## WORK TO COMPLETE
Print, exactly and without pictures, the lines from the one where "Start Penneo with the green button" appears down to the end of the entries.

Collected data:
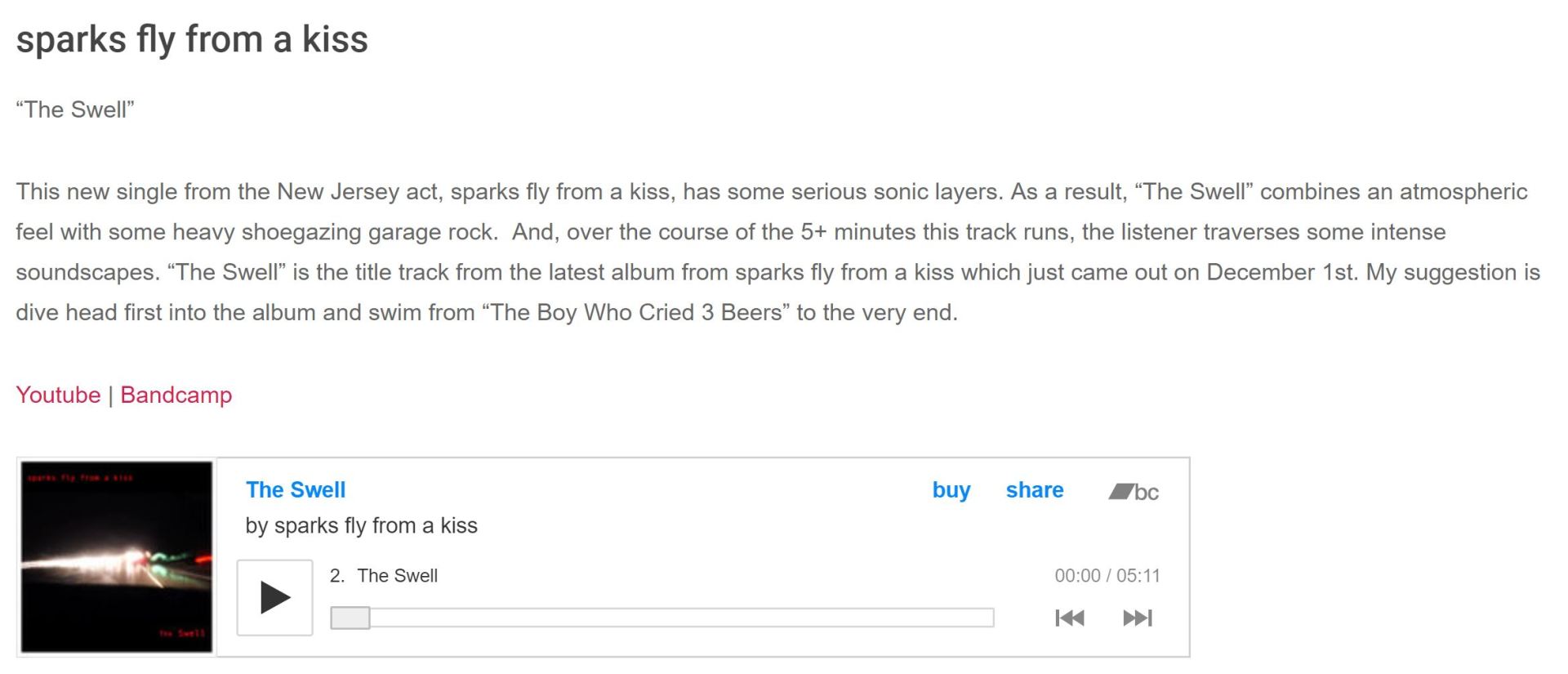Grab the playback progress slider handle
The image size is (1568, 674).
tap(350, 618)
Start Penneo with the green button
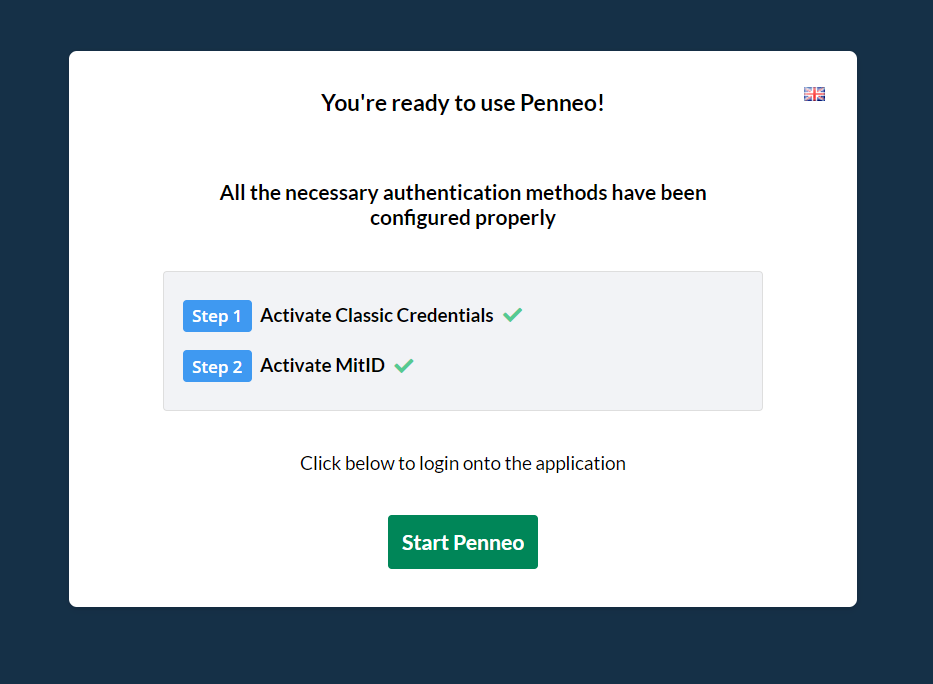 point(463,542)

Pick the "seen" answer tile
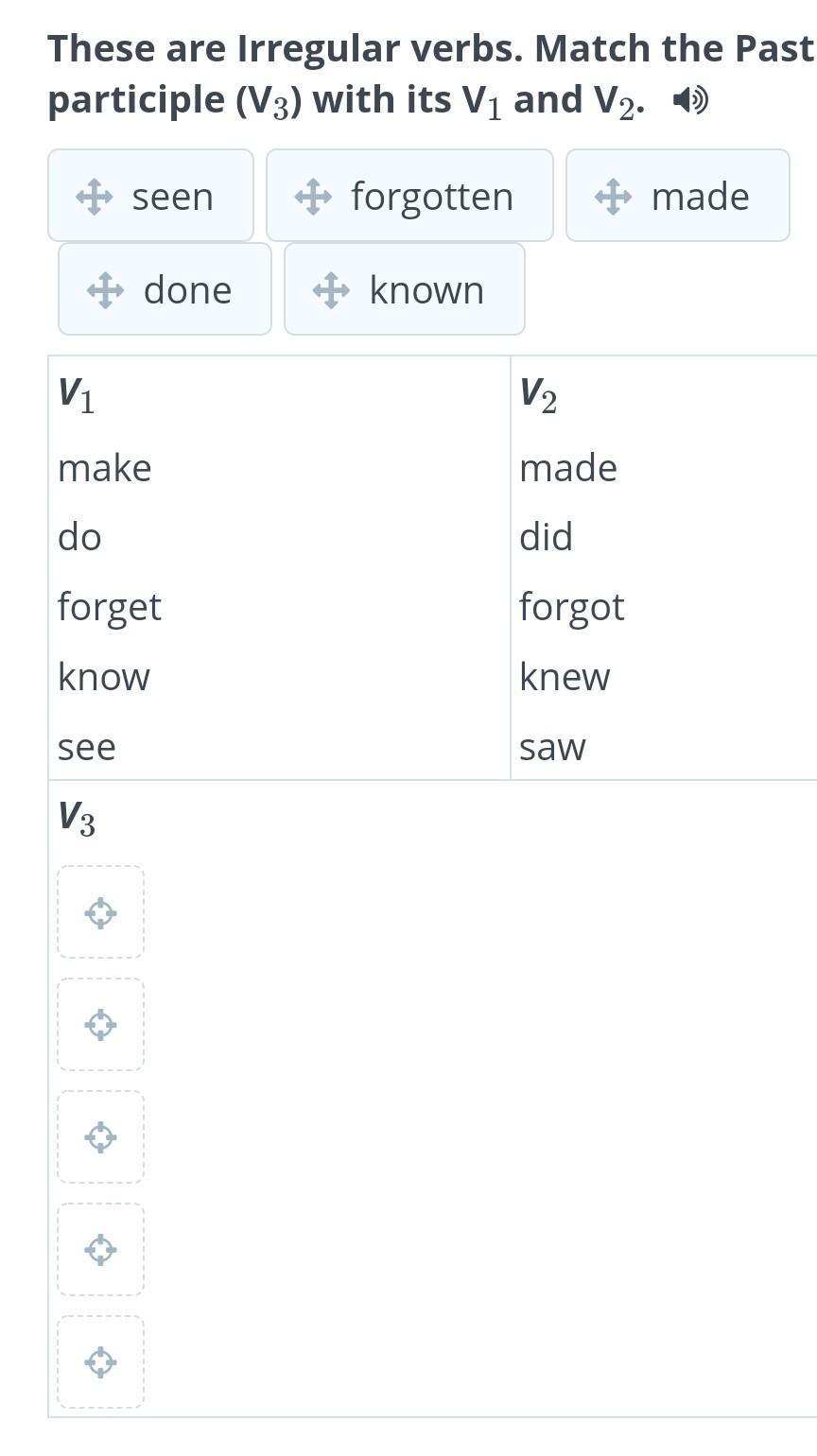(x=151, y=196)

## RESULT OF THIS EXERCISE
Start Penneo with the green button
 point(463,542)

Pick the "seen" answer tile
(x=151, y=196)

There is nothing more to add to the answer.